Problem requirements
List, from the lines below, each one with "will" in it.

Stored data entries
★ ★ ★ ★ ★
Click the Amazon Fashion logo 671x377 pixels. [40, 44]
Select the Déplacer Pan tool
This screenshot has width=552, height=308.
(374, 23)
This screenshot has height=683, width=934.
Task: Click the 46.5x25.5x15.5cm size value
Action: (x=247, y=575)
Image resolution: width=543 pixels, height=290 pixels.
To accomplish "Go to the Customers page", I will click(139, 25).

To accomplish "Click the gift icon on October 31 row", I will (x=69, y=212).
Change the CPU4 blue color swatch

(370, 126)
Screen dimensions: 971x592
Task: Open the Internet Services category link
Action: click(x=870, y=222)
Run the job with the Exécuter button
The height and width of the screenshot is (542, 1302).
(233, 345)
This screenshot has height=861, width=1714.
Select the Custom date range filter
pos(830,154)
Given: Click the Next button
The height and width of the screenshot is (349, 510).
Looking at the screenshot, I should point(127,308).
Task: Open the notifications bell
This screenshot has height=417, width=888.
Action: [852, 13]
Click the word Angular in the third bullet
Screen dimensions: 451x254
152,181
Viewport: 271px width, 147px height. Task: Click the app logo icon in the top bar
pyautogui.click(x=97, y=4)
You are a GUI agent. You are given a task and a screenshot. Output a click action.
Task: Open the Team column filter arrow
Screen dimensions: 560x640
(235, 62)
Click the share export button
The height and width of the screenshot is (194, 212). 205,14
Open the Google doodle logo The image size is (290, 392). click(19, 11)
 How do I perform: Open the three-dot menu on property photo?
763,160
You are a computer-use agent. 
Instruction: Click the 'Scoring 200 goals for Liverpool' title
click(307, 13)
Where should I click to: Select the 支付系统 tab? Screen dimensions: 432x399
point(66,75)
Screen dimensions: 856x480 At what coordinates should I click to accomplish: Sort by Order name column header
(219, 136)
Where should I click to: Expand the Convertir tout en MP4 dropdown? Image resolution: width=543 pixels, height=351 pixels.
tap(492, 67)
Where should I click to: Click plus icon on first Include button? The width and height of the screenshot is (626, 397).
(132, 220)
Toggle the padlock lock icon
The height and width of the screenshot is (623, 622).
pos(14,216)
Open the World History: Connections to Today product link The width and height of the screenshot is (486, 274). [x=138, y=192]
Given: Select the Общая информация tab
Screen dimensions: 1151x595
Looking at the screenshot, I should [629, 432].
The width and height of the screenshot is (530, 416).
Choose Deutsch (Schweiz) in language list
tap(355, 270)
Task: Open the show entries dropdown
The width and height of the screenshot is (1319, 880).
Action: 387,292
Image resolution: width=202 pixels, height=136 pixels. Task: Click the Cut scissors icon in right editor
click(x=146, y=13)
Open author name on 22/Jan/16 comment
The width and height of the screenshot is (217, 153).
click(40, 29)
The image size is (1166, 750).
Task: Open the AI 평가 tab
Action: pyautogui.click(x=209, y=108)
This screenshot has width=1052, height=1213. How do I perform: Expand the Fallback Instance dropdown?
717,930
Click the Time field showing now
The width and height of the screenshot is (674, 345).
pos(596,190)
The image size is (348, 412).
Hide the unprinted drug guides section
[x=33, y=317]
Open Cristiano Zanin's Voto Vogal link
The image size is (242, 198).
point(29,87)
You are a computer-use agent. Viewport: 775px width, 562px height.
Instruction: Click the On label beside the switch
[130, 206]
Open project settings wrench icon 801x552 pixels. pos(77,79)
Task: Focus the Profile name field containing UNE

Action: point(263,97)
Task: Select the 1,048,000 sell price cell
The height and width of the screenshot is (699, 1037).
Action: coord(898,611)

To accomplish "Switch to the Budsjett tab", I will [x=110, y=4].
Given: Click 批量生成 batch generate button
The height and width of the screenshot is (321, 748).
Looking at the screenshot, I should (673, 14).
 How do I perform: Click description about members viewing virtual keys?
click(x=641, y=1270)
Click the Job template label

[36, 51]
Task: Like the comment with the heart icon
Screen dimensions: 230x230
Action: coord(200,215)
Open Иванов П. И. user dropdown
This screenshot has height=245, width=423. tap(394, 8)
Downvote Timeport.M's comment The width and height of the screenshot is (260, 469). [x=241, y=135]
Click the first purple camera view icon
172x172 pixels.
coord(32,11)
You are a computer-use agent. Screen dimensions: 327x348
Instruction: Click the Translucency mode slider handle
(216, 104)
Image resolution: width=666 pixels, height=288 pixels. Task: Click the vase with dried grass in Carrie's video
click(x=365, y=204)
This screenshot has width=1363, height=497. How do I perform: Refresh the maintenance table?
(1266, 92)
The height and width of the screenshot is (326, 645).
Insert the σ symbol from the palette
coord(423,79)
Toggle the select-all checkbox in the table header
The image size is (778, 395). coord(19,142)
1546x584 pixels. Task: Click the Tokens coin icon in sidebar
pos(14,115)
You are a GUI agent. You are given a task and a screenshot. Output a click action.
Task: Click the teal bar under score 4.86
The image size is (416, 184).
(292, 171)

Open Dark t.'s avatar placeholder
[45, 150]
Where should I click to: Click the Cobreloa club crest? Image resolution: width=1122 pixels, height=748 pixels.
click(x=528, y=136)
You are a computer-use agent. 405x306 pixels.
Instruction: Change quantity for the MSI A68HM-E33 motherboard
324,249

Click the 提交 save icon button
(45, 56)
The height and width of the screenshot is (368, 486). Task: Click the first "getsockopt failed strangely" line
★ ★ ★ ★ ★
Expected answer
To accomplish "Go to the Customers page", I will click(139, 25).
To accomplish "Click the gift icon on October 31 row", I will (x=69, y=212).
To accomplish "Switch to the Budsjett tab", I will [x=110, y=4].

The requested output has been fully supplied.